:: EXTRACTED DATA
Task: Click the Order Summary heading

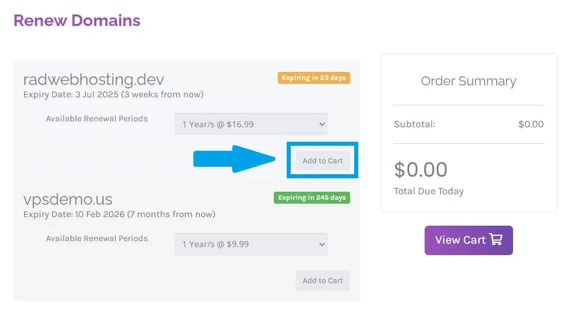Action: click(x=468, y=81)
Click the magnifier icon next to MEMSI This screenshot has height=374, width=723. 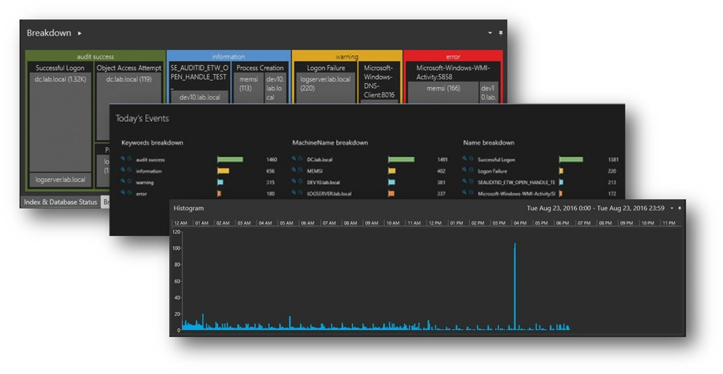point(294,171)
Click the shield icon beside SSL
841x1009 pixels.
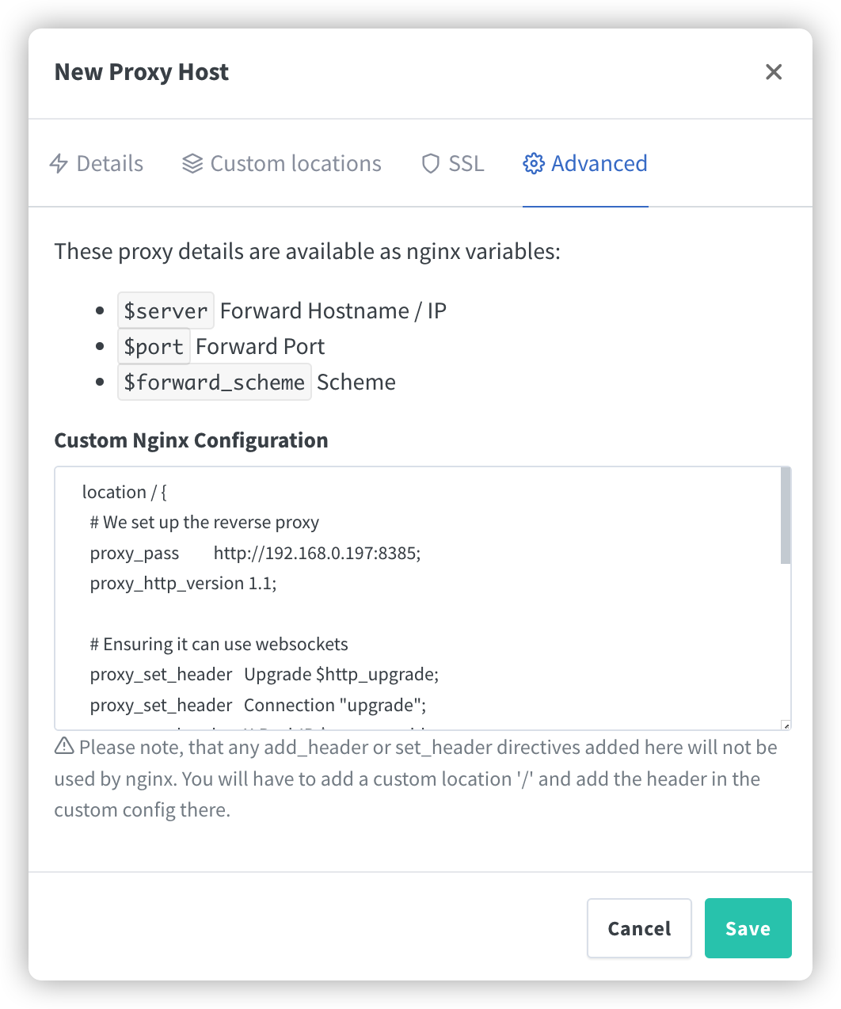[x=430, y=164]
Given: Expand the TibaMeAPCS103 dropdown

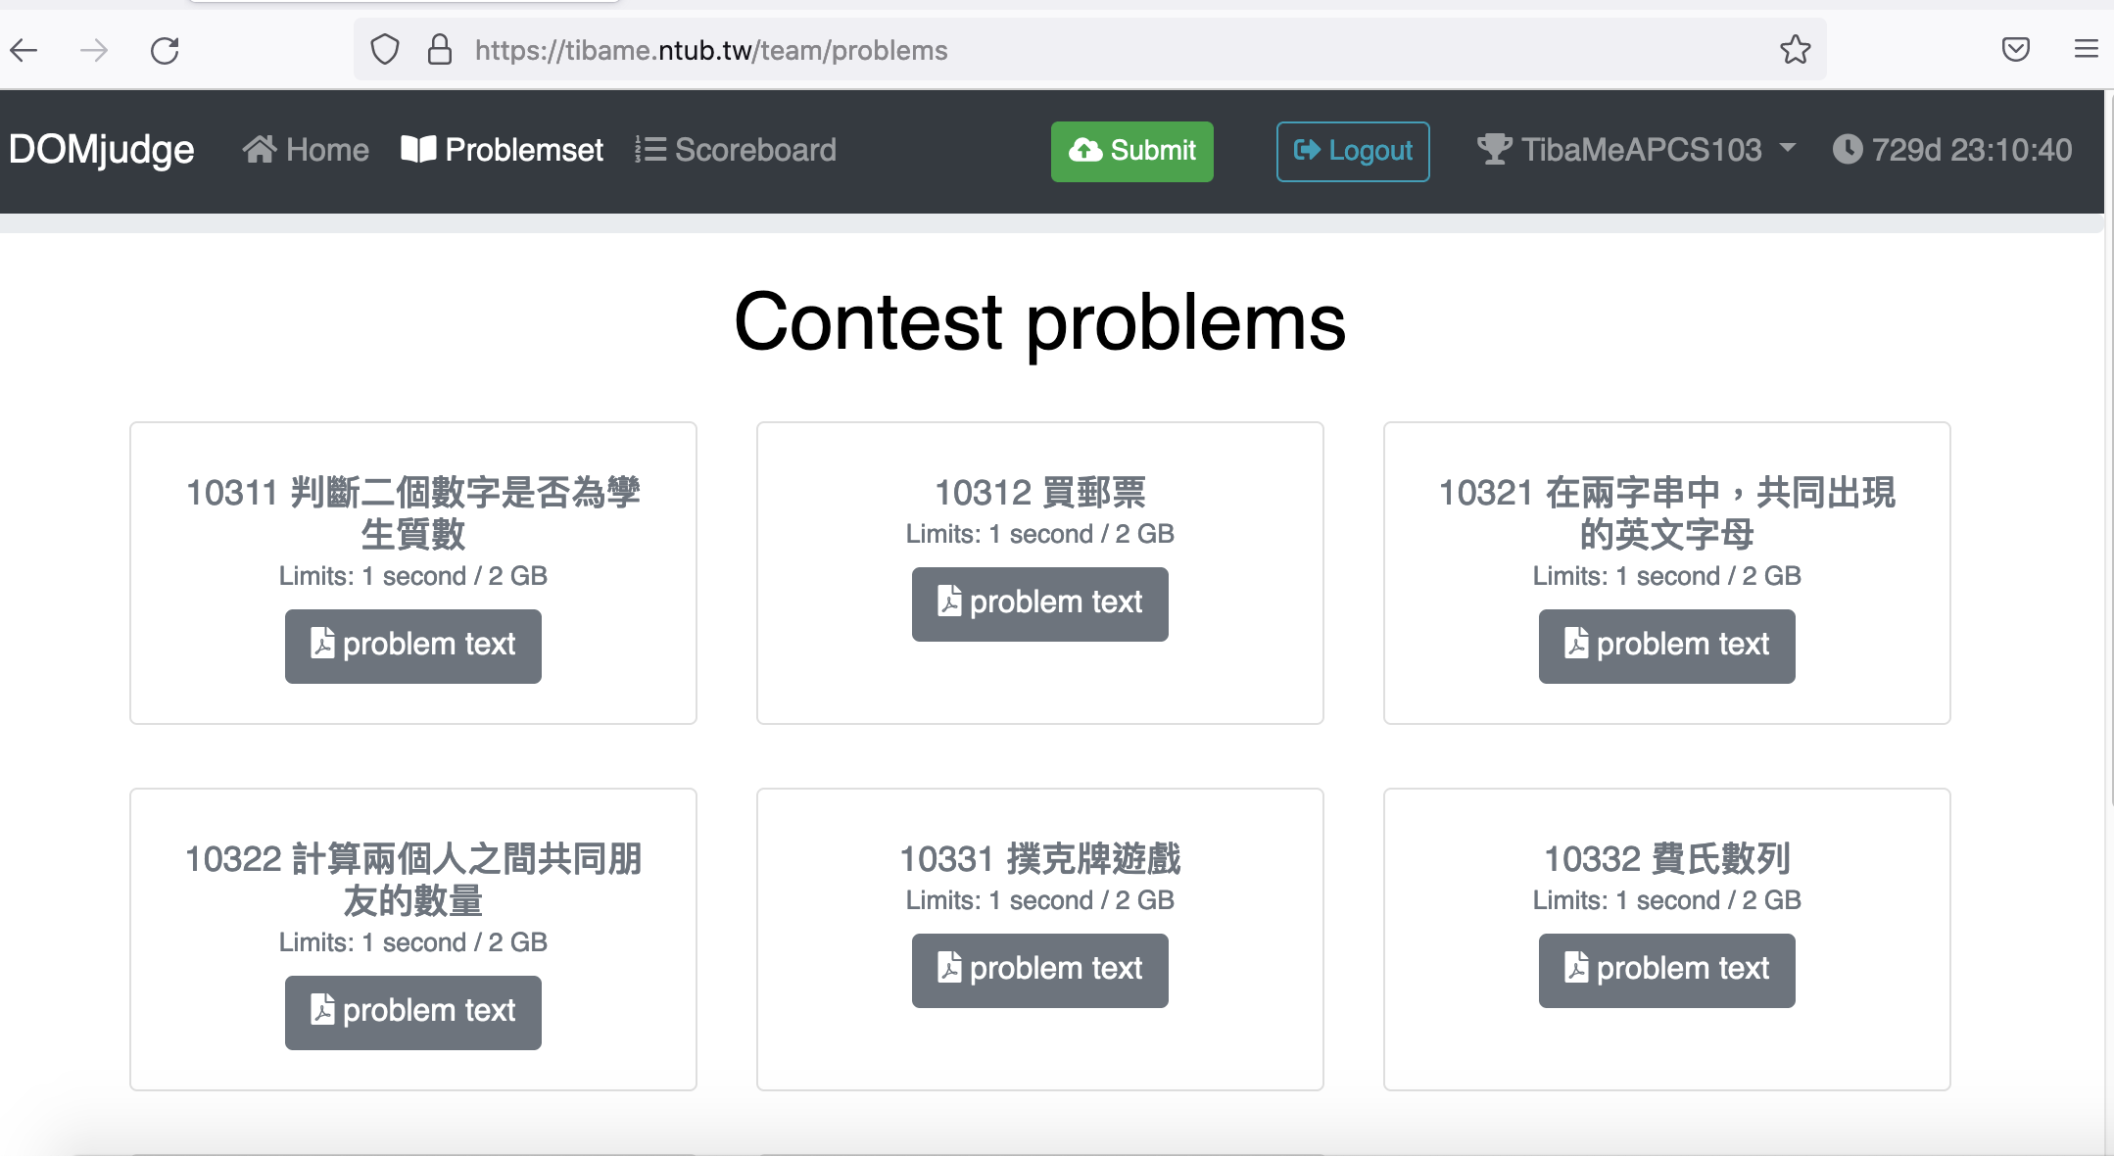Looking at the screenshot, I should 1787,150.
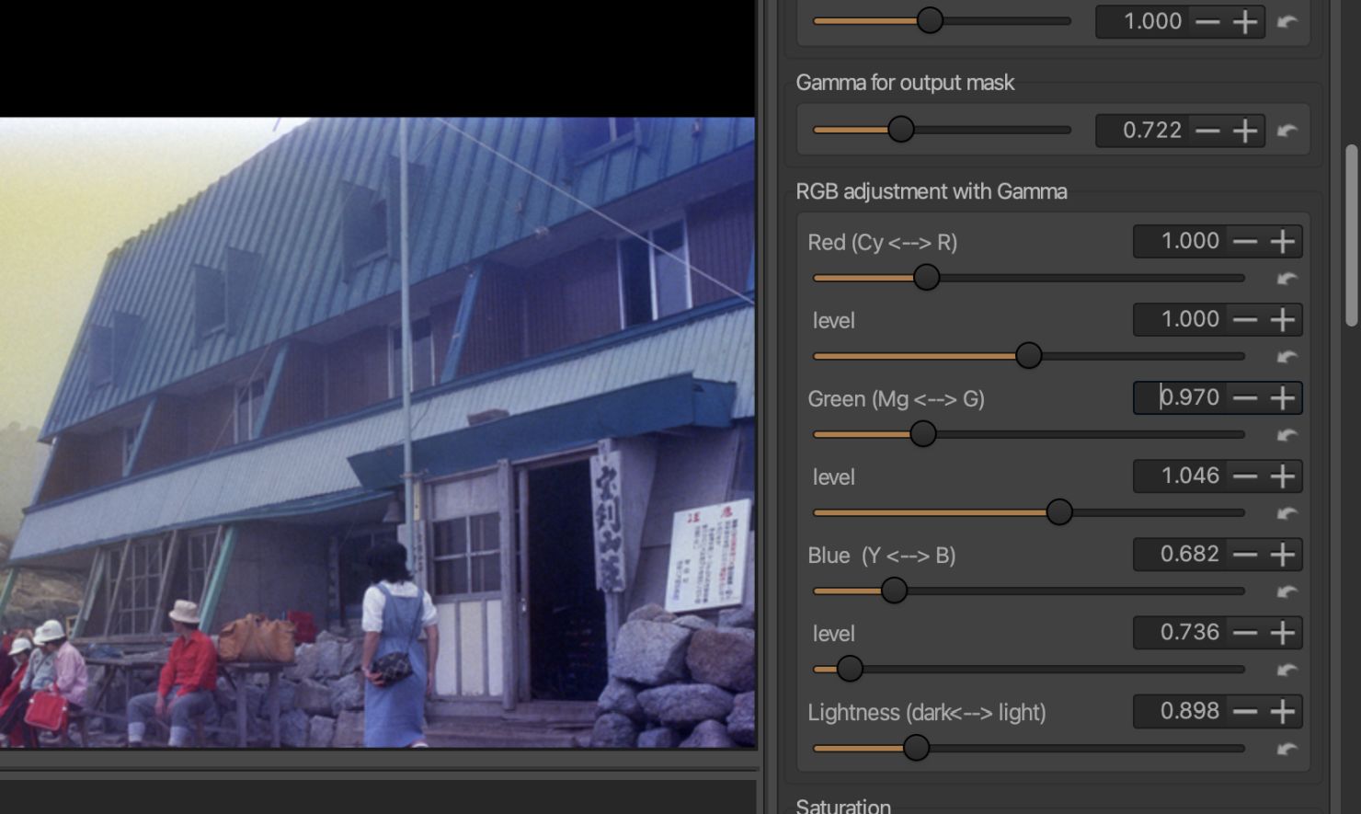Reset the Green (Mg <--> G) slider
The image size is (1361, 814).
pyautogui.click(x=1287, y=434)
::::
| TASK |
Rewrite the lines from the one containing "Click the shield icon beside SSL" through the end, replacing "dropdown" with "menu" and leaving the pictures out.

| REPLY TO THE TASK |
Click the shield icon beside SSL
841x1009 pixels.
[x=430, y=164]
Given: Expand the TibaMeAPCS103 menu

Looking at the screenshot, I should 1787,150.
Reset the Green (Mg <--> G) slider
The image size is (1361, 814).
pyautogui.click(x=1287, y=434)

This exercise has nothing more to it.